How do I store and/or throw out this drug?
  • All oral products:
  • Store at room temperature.
  • Oral-disintegrating tablet:
  • Store blister packs in the plastic case that comes with this drug.
  • Liquid (suspension):
  • Throw away any part not used after 4 months.
  • Store upright with the cap on.
  • Skin patch:
  • Store at room temperature. Do not refrigerate or freeze.
  • Keep patches in the pouch. Use within 2 months of opening tray.
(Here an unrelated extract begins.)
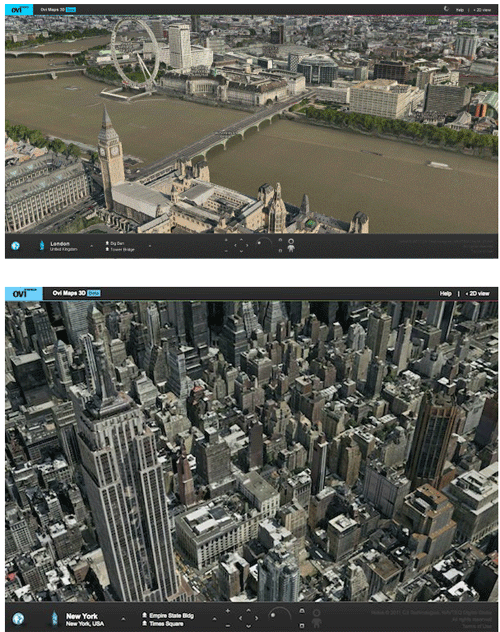Click the New York city landmark icon
The image size is (500, 632).
[54, 618]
  • After you take off a skin patch, be sure to fold the sticky sides of the patch to each other. Throw away used patches where children and pets cannot get to them.
  • All products:
  • Protect from light.
  • Store in a dry place. Do not store in a bathroom.
  • Keep all drugs in a safe place. Keep all drugs out of the reach of children and pets.
  • Throw away unused or expired drugs. Do not flush down a toilet or pour down a drain unless you are told to do so. Check with your pharmacist if you have questions about the best way to throw out drugs. There may be drug take-back programs in your area.
General drug facts
  • If your child’s symptoms or health problems do not get better or if they become worse, call your child’s doctor.
  • Do not share your child’s drug with others and do not give anyone else’s drug to your child.
  • Keep a list of all your child’s drugs (prescription, natural products, vitamins, OTC) with you. Give this list to your child’s doctor.
  • Talk with your child’s doctor before giving your child any new drug, including prescription or OTC, natural products, or vitamins.
  • Some drugs may have another patient information leaflet. If you have any questions about this drug, please talk with your child’s doctor, nurse, pharmacist, or other health care provider.
  • If you think there has been an overdose, call your poison control center or get medical care right away. Be ready to tell or show what was taken, how much, and when it happened.